Emmet County in far northern Iowa is the lone remaining county in the state with no confirmed presence of a beetle that kills ash trees, according to the Iowa Department of Agriculture and Land Stewardship.

On Monday, the department said the emerald ash borer was discovered in Palo Alto County for the first time, in a tree in a public area near Emmetsburg.

Ash borer found in all Iowa counties but one
Emerald ash borer has been found in all Iowa counties but Emmet. (Courtesy of Iowa Department of Agriculture and Land Stewardship)

The beetle was first found in far northeast Iowa in 2010 and has since spread to all parts of the state. The beetle’s larvae eat the living, inner bark of ash trees and typically kill them within two to four years.

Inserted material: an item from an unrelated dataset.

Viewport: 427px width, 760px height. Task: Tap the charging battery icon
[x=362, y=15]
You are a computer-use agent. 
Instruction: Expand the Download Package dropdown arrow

The beetle’s spread has led some cities to proactively remove ash trees in anticipation of their demise or to attempt insecticide treatments to prevent it. State conservation officials have estimated there were about 55 million ash trees in Iowa before the beetle’s arrival.

The adult beetles are metallic green and about a half inch long. Ash trees that are infested often have fewer leaves, sprouts with leaves coming from lower parts of the trunk or main branches, and holes where the beetles emerge that are shaped like the letter ‘D’ and are about one-eighth of an inch wide.